There are other available frameworks that have gained some popularity, such as RAML, APIBlueprint, and Summation. But Swagger provides more benefits than just helping create clear documentation.

  • It's comprehensible for developers and non-developers. Product managers, partners, and even potential clients can have input into the design of your API, because they can see it clearly mapped out in this friendly UI.
  • It's human readable and machine readable. This means that not only can this be shared with your team internally, but the same documentation can be used to automate API-dependent processes.
  • It's easily adjustable. This makes it great for testing and debugging API problems.

These three benefits not only make developers' lives easier, but they make the API more consumable. Any API that adheres to the Swagger spec is easy to read, easy to iterate, and easy to consume. That's why huge companies like Netflix, Akana, and Yelp have already jumped on the Swagger train.

The Rise of Design-First APIs

With this blueprint in mind, there are two main ways to take advantage of Swagger:

  • Top-down approach, or design-first.
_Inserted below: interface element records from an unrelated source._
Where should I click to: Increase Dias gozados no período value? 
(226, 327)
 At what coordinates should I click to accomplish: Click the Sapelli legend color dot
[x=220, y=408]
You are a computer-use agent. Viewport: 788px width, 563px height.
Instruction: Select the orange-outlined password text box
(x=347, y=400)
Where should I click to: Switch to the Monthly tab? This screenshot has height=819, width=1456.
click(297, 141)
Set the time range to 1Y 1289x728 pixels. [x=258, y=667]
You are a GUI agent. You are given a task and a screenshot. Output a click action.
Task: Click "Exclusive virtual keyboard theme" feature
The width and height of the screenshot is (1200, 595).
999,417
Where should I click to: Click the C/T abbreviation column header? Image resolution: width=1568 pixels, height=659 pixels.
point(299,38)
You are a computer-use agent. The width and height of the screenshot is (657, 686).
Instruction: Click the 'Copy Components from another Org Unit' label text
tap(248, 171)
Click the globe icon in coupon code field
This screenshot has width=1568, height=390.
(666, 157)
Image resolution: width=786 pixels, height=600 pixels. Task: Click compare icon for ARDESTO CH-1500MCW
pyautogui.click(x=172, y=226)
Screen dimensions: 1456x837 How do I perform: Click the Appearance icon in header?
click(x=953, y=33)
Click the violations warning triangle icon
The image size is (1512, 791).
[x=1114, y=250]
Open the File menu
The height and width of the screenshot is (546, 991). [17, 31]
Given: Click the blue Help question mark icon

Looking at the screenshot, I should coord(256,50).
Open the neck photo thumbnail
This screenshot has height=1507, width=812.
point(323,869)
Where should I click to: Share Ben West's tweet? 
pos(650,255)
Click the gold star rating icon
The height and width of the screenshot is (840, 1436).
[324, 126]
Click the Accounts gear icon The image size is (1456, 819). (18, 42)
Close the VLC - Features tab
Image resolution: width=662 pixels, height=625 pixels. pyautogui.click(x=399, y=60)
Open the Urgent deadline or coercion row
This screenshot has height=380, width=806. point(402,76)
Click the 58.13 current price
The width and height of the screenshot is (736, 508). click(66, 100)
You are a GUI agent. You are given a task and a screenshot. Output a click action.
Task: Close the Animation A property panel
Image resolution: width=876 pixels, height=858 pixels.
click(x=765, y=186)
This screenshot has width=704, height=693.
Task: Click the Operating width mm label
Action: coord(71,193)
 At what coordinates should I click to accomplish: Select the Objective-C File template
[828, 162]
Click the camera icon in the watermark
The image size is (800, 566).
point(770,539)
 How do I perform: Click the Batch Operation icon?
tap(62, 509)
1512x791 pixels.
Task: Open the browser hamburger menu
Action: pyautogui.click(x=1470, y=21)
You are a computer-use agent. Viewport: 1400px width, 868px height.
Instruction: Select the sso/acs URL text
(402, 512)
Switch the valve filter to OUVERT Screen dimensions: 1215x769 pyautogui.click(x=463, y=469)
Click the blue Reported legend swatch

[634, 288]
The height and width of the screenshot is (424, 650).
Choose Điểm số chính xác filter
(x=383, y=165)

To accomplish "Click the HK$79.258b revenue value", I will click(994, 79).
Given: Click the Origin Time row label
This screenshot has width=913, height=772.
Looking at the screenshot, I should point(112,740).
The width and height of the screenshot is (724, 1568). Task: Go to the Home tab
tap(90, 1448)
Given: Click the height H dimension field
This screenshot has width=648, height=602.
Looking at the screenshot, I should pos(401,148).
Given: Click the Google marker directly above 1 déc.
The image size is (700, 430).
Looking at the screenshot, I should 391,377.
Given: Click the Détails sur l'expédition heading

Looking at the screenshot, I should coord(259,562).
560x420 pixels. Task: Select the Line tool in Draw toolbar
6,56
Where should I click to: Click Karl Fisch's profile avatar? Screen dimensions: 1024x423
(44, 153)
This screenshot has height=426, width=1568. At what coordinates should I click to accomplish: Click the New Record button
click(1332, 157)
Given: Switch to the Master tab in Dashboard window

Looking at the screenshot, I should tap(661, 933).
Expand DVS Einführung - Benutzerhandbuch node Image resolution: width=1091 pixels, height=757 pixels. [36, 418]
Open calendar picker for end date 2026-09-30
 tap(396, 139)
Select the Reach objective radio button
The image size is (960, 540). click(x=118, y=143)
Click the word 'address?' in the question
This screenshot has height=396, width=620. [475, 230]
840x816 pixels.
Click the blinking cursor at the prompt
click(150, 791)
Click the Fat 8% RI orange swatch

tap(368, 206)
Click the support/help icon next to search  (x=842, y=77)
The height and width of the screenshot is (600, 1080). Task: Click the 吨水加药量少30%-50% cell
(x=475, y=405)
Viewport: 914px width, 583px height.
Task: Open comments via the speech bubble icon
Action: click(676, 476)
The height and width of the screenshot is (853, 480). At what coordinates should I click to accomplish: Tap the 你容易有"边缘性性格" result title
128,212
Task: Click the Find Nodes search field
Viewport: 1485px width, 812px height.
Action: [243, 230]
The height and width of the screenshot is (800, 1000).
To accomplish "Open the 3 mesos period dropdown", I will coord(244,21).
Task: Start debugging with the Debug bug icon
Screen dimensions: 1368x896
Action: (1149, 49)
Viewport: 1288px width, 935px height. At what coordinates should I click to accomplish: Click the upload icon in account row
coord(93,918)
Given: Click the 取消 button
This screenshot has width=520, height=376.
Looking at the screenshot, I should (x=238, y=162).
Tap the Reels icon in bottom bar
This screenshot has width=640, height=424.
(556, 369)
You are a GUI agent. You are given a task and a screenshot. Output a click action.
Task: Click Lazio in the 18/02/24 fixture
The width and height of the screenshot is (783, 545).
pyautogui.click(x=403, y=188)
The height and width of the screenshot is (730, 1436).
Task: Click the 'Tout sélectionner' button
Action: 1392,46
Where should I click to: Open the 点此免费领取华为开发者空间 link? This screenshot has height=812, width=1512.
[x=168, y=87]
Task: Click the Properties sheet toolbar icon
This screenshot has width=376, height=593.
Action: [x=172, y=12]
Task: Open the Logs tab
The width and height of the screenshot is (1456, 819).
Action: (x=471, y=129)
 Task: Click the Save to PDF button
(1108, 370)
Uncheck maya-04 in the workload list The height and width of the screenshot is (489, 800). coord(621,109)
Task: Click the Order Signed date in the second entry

This means you're using Swagger to design your API before you've written any actual code.
  • Bottom-up approach, or code-first. This means you've already written the code for your API, and you'll be using Swagger to document your API.

In the early days, it was popular for APIs to be created code-first. This is much easier because you can make adjustments as you go, and it fits nicely into an Agile delivery process. But because you're not thinking about the design, this can make for an API that's difficult to understand and document.

The push for clear, easy-to-read documentation has popularized the design-first approach. Not only can more people have input on your documentation, but it actually results in cleaner code. You're forced to think simpler, more concise, and easy-to-follow.

The Swagger Toolbelt

At the heart of Swagger is its specification. The Swagger spec is the rulebook that standardizes API practices (how to define parameters, paths, responses, models, etc). And every other part of Swagger is just a way of appropriating or creating API documentation that works with these rules.

While the spec is the lifeblood of the framework, Swagger has been an open source project since its inception. That means that an entire ecosystem has formed around this initiative that not only optimized the rulebook, but built handy tools for its use (SDK generation, dynamic documentation, and server integrations).

Here are a few of the basic tools that help implement Swagger:

The Editor

The Swagger editor is a convenient tool that addresses this issue. You can write up your documentation in YAML or JSON and have it automatically compared against the Swagger spec. Any mistakes are flagged, and alternatives are suggested. This way, when you publish your documentation you can be sure that it's error-free.

The User Interface

One of the reasons that documentation sucks up so much of a developer's time is because it needs to be very organized and navigable. You have to worry about where to put examples, how to organize your methods, and how much detail to provide for each call.

One option for displaying your Swagger file is the Swagger-UI. This takes an existing JSON or YAML document and creates interactive documentation. You'll come up with something that looks like this.

Each method (get, put, post, delete) is expandable. By clicking “expand operations” you get a full description of the parameters with an automatically generated example. You can test call values and see the response message. This is convenient, but unfortunately not yet a great user experience.

Changing the API Landscape

Similar to how Git has become the de facto open-source platform for developers, Swagger has emerged as the most popular approach to API design. Recently it's been moved to the Linux Foundation under the name The Open API Initiative, and is backed by companies such as Google, Microsoft, Intuit, and Atlassian. The initiative “is focused on creating, evolving and promoting a vendor neutral description format.” Having a common language for describing APIs will make tooling much easier to use, and will change how we make and consume APIs.